The task - Present exactly, and only, the lines running from the line that contains "Where should I click to: Click" through the end of the entries below.

Provided material -
------------------------------
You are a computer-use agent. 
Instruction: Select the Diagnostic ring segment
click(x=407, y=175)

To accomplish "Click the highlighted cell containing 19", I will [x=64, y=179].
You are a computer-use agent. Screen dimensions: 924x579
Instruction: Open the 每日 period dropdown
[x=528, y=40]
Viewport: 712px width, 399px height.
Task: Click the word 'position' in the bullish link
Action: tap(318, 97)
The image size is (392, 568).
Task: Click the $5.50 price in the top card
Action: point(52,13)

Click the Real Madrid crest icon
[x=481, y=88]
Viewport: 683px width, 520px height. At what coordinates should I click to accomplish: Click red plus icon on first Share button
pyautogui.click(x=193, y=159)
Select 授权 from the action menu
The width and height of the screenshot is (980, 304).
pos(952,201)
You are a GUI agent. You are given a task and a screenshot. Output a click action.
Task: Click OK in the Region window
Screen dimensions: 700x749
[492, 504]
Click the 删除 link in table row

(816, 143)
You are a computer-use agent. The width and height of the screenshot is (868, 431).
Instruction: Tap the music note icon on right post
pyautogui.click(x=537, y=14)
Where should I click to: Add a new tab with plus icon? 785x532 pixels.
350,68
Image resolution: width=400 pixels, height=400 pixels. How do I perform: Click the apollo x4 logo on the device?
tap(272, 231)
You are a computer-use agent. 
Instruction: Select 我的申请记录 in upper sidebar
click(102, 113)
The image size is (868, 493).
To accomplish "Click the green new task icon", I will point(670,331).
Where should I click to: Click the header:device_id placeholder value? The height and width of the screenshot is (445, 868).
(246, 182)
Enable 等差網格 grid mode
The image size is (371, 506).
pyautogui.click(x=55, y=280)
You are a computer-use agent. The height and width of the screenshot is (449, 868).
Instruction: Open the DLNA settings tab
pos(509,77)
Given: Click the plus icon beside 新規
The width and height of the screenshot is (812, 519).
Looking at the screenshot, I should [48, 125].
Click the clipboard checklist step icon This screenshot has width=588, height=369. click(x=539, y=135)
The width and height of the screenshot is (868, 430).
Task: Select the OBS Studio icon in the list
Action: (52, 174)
------------------------------
Finished task -
Where should I click to: Click the header:device_id placeholder value? The height and width of the screenshot is (445, 868).
(246, 182)
Enable 等差網格 grid mode
The image size is (371, 506).
pyautogui.click(x=55, y=280)
You are a computer-use agent. The height and width of the screenshot is (449, 868).
Instruction: Open the DLNA settings tab
pos(509,77)
Given: Click the plus icon beside 新規
The width and height of the screenshot is (812, 519).
Looking at the screenshot, I should [48, 125].
Click the clipboard checklist step icon This screenshot has width=588, height=369. click(x=539, y=135)
The width and height of the screenshot is (868, 430).
Task: Select the OBS Studio icon in the list
Action: (52, 174)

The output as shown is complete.